ComArg is a dataset of online user comments manually annotated with comment-argument pairs. The dataset is created for the argument recognition task: identifying what arguments, from a predefined set of arguments, have been used in users’ comments, and how. The task and the dataset are described in:

Filip Boltužić and Jan Šnajder (2014). Back up your Stance: Recognizing Arguments in Online Discussions. In Proceedings of the First Workshop on Argumentation Mining, Baltimore, Maryland. Association for Computational Linguistics, 49-58. [pdf]

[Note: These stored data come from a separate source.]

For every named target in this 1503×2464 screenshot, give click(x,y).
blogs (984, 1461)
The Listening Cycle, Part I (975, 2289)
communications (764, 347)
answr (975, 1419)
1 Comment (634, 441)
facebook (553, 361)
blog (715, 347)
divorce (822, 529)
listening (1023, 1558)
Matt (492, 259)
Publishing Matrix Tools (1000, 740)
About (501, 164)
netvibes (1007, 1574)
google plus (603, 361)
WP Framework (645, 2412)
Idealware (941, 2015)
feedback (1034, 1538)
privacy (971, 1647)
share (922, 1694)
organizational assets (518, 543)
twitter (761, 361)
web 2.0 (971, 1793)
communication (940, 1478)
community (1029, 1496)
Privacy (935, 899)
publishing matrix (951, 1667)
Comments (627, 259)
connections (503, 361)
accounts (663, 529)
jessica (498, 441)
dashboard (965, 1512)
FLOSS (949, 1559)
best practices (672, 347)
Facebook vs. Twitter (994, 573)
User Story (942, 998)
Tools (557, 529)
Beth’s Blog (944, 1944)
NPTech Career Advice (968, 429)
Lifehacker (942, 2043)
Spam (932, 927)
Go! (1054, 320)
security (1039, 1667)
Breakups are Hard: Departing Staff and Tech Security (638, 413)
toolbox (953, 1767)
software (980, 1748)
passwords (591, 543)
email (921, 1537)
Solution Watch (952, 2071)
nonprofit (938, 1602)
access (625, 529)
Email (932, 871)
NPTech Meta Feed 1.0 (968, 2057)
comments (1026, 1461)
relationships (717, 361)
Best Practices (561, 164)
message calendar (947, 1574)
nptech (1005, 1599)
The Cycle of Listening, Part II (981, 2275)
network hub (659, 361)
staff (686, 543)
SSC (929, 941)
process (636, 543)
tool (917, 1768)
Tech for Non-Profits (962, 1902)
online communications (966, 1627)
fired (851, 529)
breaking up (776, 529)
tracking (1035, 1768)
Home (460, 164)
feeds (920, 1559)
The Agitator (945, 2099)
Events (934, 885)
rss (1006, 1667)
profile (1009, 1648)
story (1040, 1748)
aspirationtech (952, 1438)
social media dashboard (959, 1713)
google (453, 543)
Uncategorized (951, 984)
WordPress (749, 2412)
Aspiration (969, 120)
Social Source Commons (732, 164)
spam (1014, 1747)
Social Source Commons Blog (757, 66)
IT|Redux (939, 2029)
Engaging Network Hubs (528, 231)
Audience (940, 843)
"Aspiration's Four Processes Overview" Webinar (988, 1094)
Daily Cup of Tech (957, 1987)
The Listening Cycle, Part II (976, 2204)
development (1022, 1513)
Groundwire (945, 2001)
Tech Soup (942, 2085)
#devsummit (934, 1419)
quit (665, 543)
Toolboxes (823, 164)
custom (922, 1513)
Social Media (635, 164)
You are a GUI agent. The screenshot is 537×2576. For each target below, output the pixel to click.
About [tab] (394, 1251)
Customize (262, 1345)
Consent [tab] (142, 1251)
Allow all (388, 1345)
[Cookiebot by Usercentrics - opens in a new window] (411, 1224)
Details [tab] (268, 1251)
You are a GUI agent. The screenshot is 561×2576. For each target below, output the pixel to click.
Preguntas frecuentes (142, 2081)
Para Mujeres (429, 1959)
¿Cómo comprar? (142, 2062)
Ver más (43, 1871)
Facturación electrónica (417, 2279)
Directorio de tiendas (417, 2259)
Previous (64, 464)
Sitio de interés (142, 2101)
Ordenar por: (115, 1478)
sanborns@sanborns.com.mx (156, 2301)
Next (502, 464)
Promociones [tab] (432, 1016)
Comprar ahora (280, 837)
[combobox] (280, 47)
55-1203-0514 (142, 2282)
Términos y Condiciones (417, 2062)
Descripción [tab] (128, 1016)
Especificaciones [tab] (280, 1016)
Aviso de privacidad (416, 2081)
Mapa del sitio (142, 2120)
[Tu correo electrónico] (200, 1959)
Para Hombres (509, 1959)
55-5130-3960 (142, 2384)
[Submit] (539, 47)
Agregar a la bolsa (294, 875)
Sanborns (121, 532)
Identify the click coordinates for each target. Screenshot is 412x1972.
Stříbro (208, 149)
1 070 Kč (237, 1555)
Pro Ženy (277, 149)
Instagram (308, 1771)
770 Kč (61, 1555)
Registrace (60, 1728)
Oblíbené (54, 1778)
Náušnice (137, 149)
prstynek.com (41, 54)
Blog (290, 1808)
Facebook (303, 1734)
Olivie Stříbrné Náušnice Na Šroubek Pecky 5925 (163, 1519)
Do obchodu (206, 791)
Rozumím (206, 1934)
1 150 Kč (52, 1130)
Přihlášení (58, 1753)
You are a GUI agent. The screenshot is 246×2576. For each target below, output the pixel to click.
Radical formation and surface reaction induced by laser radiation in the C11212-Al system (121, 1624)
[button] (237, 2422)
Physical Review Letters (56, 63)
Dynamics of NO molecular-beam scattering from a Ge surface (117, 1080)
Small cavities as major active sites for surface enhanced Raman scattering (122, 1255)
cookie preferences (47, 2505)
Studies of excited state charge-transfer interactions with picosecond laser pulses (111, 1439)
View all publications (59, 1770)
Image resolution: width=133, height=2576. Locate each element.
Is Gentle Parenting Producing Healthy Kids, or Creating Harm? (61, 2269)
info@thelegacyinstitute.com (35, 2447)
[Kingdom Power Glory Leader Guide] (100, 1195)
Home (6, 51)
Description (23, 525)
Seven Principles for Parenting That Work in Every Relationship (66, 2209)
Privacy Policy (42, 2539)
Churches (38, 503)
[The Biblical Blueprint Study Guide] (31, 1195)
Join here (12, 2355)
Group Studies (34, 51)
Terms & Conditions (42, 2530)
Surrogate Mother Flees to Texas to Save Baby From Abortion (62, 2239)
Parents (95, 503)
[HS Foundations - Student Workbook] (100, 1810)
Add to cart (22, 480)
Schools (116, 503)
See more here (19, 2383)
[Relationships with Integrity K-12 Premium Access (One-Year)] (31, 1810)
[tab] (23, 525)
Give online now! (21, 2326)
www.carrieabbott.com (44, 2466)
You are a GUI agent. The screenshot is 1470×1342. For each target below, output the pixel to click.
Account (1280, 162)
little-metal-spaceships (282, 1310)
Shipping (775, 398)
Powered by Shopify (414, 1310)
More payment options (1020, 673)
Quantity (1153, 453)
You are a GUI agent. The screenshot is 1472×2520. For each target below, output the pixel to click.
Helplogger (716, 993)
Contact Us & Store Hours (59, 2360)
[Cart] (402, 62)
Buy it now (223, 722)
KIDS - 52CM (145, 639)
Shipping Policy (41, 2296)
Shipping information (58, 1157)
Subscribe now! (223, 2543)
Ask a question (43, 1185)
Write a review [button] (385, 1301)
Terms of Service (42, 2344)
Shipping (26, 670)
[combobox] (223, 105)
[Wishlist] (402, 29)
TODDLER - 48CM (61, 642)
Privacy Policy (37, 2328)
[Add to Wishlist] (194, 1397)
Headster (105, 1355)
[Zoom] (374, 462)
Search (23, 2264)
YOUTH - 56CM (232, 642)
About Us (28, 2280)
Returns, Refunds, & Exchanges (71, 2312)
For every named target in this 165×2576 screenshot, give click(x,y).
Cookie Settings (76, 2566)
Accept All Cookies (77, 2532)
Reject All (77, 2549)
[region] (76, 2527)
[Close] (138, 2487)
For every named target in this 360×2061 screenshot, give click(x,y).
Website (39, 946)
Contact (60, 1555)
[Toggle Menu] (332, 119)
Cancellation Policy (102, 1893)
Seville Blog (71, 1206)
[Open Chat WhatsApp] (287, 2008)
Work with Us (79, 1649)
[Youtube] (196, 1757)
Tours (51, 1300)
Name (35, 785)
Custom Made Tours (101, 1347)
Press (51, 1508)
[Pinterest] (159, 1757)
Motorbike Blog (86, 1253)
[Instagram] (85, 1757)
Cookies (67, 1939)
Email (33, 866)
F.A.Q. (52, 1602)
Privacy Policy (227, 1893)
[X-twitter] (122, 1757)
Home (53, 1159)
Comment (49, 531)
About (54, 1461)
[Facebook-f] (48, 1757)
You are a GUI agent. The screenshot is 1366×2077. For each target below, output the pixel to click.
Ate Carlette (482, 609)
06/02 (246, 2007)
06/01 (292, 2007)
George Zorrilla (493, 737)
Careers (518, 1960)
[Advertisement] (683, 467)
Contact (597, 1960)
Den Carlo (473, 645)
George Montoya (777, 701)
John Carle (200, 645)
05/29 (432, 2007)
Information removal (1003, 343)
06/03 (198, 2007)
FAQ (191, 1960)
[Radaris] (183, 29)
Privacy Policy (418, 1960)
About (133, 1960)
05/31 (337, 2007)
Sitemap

If you use the ComArg dataset for your own work, please cite the above paper. The BibTeX citation is:

@InProceedings{boltuzic2014back,
  author    = {Boltu\v{z}i\'{c}, Filip  and  \v{S}najder, Jan},
  title     = {Back up your Stance: Recognizing Arguments in Online Discussions},
  booktitle = {Proceedings of the First Workshop on Argumentation Mining},
  month     = {June},
  year      = {2014},
  address   = {Baltimore, Maryland},
  publisher = {Association for Computational Linguistics},
  pages     = {49--58},
  url       = {http://www.aclweb.org/anthology/W14-2107}
}

2 Dataset

The dataset is available from here: comarg.v1.tar.gz. The archive contains two files:

GM.xml
UGIP.xml

The files contain comments from two on-line discussions, Gay Marriages (GM) and Under God in pledge (UGIP), containing 1285 and 1013 comment-argument pairs, respectively, each classified into one of five classes (see paper for details). The format is as follows:

<unit id="...">
	<comment>
		<text>...</text>
		<stance>...</stance>
	</comment>
	<argument>
		<text>...</text>
		<stance>...</stance>
	</argument>
	<label>...</label>
</unit>

3 License

This work is licensed under a Creative Commons Attribution-NonCommercial-ShareAlike 3.0 Unported License.